Flag lrrk2 g2019s

GSK3357679A [25 (link)]was synthesized at GlaxoSmithKline. MLi-2 was synthesized by Natalia Shpiro (University of Dundee) as described previously [16 (link)]. GZD-824 (#21508) and Rebastinib (#21465) were purchased from Cambridge Bioscience and Ponatinib (#4274) from Tocris. Microcystin-LR was purchased from Enzo Life Sciences (#ALX-350-012-M001). Human recombinant full length wild-type Flag-LRRK2 (#A15198) and Flag-LRRK2[G2019S] (#A15201) were from ThermoFisher Scientific. Diisopropylfluorophosphate was from Sigma (#D0879).

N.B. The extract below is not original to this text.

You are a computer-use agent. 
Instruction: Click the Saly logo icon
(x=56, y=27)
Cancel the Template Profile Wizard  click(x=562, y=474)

Reactions were undertaken with wild-type Flag-LRRK2 (#A15198) and Flag-LRRK2[G2019S] (#A15201) purchased from ThermoFisher Scientific. Peptide kinase assays, performed in triplicate, were set up in a total volume of 25.5 µl containing 13.7 ng LRRK2 kinase in 50 mM Tris–HCl, pH 7.5, 0.1 mM EGTA, 10 mM MgCl₂, 20 µM Nictide (an optimized peptide substrate for LRRK2 [53 (link)]), 0.1 µM [γ-³³P]ATP (∼500 cpm/pmol) and the indicated concentrations of inhibitor dissolved in DMSO. After incubation for 30 min at room temperature, reactions were terminated by harvesting the whole reaction volume onto P81 phosphocellulose filter plate and immersion in 50 mM phosphoric acid. Samples were washed extensively and the incorporation of [γ-³³P]ATP into Nictide was quantified by Cerenkov counting using a Tri-Carb 4910 TR PerkinElmer liquid scintillation analyzer. IC₅₀ values were calculated with GraphPad Prism using non-linear regression analysis.